> [Dataset content]:
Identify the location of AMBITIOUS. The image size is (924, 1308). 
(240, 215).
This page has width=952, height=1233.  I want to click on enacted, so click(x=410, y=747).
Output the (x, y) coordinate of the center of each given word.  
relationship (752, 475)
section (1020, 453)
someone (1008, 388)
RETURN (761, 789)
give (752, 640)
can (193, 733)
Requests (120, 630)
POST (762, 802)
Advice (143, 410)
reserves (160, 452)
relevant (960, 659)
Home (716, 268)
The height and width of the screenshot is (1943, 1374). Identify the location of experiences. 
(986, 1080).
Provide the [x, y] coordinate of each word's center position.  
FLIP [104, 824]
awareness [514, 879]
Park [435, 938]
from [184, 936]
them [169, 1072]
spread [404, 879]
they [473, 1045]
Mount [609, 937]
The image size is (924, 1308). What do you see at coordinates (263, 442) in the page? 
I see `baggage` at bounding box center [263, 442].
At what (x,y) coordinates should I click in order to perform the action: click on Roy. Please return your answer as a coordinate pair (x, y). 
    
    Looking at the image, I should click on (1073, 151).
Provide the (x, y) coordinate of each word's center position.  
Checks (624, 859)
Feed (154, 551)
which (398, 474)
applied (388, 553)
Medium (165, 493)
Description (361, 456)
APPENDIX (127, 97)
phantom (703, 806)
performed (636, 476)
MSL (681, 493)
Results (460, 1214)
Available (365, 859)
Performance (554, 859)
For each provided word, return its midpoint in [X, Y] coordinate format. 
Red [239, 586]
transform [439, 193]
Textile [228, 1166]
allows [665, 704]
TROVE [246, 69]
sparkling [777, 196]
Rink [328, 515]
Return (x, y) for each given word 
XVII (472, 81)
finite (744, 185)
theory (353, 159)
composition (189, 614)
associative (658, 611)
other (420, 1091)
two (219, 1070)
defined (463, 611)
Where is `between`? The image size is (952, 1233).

> [Given task]: Please copy all of the material above, substituting "Find the position of" for each occurrence of "Identify the location of" and leaving everything else unchanged.

> [Exercise output]:
Find the position of AMBITIOUS. The image size is (924, 1308). 
(240, 215).
This page has width=952, height=1233.  I want to click on enacted, so click(x=410, y=747).
Output the (x, y) coordinate of the center of each given word.  
relationship (752, 475)
section (1020, 453)
someone (1008, 388)
RETURN (761, 789)
give (752, 640)
can (193, 733)
Requests (120, 630)
POST (762, 802)
Advice (143, 410)
reserves (160, 452)
relevant (960, 659)
Home (716, 268)
The height and width of the screenshot is (1943, 1374). Find the position of experiences. 
(986, 1080).
Provide the [x, y] coordinate of each word's center position.  
FLIP [104, 824]
awareness [514, 879]
Park [435, 938]
from [184, 936]
them [169, 1072]
spread [404, 879]
they [473, 1045]
Mount [609, 937]
The image size is (924, 1308). What do you see at coordinates (263, 442) in the page? 
I see `baggage` at bounding box center [263, 442].
At what (x,y) coordinates should I click in order to perform the action: click on Roy. Please return your answer as a coordinate pair (x, y). 
    
    Looking at the image, I should click on (1073, 151).
Provide the (x, y) coordinate of each word's center position.  
Checks (624, 859)
Feed (154, 551)
which (398, 474)
applied (388, 553)
Medium (165, 493)
Description (361, 456)
APPENDIX (127, 97)
phantom (703, 806)
performed (636, 476)
MSL (681, 493)
Results (460, 1214)
Available (365, 859)
Performance (554, 859)
For each provided word, return its midpoint in [X, Y] coordinate format. 
Red [239, 586]
transform [439, 193]
Textile [228, 1166]
allows [665, 704]
TROVE [246, 69]
sparkling [777, 196]
Rink [328, 515]
Return (x, y) for each given word 
XVII (472, 81)
finite (744, 185)
theory (353, 159)
composition (189, 614)
associative (658, 611)
other (420, 1091)
two (219, 1070)
defined (463, 611)
Where is `between`? The image size is (952, 1233).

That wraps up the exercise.